At the time of the restoration of Portuguese independence, conservation works were undertaken on the walls (1642), when the proposal to build a large, pentagonal plant with five bastions at the corners, in the south of the city (1643) was approved.

Later, the city and its defences would be severely affected by the tsunami that devastated the Algarve coast as a result of the earthquake of 1755. The resulting destruction was such that the civilian and military governments were transferred to Tavira, less affected by the natural disaster.
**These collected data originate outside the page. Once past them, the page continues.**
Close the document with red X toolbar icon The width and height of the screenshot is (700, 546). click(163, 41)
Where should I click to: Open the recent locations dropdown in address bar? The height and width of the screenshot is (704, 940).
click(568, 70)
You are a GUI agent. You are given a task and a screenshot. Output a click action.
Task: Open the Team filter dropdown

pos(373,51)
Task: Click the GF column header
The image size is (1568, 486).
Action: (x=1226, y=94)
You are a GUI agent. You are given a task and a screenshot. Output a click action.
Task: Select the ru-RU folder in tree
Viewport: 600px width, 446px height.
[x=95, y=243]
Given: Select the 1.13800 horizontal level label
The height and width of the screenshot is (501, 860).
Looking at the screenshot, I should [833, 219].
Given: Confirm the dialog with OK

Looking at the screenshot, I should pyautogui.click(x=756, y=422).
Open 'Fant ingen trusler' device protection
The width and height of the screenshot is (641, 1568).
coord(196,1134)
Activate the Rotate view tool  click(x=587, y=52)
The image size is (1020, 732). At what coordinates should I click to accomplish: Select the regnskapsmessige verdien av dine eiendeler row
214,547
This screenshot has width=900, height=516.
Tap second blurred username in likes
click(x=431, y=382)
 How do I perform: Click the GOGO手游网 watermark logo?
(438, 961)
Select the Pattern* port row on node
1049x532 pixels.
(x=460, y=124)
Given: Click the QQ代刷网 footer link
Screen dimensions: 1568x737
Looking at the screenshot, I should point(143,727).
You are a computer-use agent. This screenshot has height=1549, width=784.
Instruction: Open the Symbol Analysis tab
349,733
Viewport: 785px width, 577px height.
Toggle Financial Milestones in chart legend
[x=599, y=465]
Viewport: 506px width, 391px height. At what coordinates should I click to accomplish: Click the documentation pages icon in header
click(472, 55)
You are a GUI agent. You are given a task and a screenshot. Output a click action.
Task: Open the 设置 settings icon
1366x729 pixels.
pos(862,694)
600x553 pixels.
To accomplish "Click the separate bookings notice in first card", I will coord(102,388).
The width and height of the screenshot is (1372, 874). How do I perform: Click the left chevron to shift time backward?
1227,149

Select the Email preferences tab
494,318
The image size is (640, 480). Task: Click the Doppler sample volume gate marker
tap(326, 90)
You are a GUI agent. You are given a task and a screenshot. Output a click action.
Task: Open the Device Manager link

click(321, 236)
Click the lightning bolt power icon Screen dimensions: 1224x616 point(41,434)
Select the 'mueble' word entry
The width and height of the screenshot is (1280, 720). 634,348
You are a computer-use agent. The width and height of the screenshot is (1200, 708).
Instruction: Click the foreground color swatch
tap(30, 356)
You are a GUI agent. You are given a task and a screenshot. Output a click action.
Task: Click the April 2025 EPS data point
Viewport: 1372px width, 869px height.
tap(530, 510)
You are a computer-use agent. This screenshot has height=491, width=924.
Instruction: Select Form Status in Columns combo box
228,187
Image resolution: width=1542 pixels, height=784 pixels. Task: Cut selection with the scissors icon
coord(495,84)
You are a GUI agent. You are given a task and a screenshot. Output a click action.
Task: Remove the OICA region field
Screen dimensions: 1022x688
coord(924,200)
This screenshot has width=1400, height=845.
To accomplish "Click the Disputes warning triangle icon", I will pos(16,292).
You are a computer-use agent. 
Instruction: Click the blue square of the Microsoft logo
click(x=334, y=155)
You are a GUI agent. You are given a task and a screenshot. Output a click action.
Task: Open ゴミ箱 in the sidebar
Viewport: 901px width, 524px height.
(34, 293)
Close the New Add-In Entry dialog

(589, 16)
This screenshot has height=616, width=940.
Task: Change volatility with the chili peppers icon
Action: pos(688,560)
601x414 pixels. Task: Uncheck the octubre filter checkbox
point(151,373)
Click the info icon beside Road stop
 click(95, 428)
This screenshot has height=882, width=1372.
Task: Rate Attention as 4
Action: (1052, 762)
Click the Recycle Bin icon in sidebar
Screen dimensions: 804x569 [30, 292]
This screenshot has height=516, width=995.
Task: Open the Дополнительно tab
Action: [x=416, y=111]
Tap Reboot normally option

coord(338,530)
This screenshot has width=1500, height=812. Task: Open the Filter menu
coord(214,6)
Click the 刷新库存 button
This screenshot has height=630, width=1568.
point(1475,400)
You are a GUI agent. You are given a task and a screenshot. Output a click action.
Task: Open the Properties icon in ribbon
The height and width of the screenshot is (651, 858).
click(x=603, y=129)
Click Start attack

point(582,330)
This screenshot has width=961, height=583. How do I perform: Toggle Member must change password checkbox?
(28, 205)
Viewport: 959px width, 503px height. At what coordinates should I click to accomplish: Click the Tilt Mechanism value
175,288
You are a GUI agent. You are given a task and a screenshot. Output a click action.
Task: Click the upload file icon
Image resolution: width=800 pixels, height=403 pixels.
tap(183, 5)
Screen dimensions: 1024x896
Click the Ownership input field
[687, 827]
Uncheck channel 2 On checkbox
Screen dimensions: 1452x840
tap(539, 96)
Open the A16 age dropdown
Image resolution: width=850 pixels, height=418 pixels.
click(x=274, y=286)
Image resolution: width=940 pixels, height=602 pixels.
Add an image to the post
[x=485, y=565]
At the end of the century, the city center was transferred from the old Praça de Armas (current Praça Infante D. Henrique) to the Cano Square (now Gil Eanes Square).

In the 19th century, the city experienced a surge of economic growth, especially in the fish industry.

The walls and ramparts are classified as national monuments by a decree published on June 20, 1924.

From the second half of the 1950s, the government, through the Directorate General for National Buildings and Monuments, in view of the celebrations of Centenarians, conducted a wide intervention in the built-up heritage of Lagos, rebuilding addorsed buildings to ancient walls and bulwarks, rebuilding the Palace of the Governors, sections of walls and constructed the Discovery Avenue (Avenida dos Descobrimentos), a landfilled increased protection area between the city and the sea.

In 2001, the Baluarte of Porta Vila, was reclassified as an astronomical observatory.

==Characteristics==
All of the city's defences have an incomplete plant in an irregular pentagon shape.

The medieval structure surrounded the town that developed around the Church of Santa Maria do Castelo.

The new fence, adapted to firearm artillery, is made up of three flank bastions (from Santa Maria, Alcaria and São Francisco) and four towers (the Praça de Armas, the Conception, Porta Room and Santo Amaro).